*** Block opens ***
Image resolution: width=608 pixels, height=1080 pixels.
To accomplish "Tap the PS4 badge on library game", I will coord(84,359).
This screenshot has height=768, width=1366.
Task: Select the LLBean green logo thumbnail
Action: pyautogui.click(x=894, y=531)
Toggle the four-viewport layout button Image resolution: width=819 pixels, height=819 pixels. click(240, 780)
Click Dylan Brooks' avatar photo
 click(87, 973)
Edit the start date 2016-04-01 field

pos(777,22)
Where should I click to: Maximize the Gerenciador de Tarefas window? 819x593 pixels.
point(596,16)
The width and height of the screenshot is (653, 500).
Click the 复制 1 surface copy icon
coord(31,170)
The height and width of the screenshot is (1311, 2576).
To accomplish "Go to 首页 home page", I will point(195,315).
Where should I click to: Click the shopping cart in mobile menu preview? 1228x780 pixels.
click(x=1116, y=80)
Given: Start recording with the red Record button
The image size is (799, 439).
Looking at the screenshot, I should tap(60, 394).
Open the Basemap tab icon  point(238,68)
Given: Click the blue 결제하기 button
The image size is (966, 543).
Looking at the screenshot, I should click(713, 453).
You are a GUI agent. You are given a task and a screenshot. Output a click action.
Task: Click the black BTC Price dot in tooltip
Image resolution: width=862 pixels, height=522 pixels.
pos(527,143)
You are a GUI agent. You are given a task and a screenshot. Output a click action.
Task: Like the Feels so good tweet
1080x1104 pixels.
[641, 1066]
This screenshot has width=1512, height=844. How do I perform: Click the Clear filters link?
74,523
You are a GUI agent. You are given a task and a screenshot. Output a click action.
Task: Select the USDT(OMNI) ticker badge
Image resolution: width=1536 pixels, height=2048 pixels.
*** Block closes ***
• [What to produce]:
Within the listing above, how many lines hold the string "button"? Answer with the number only.

• [Answer to this problem]:
3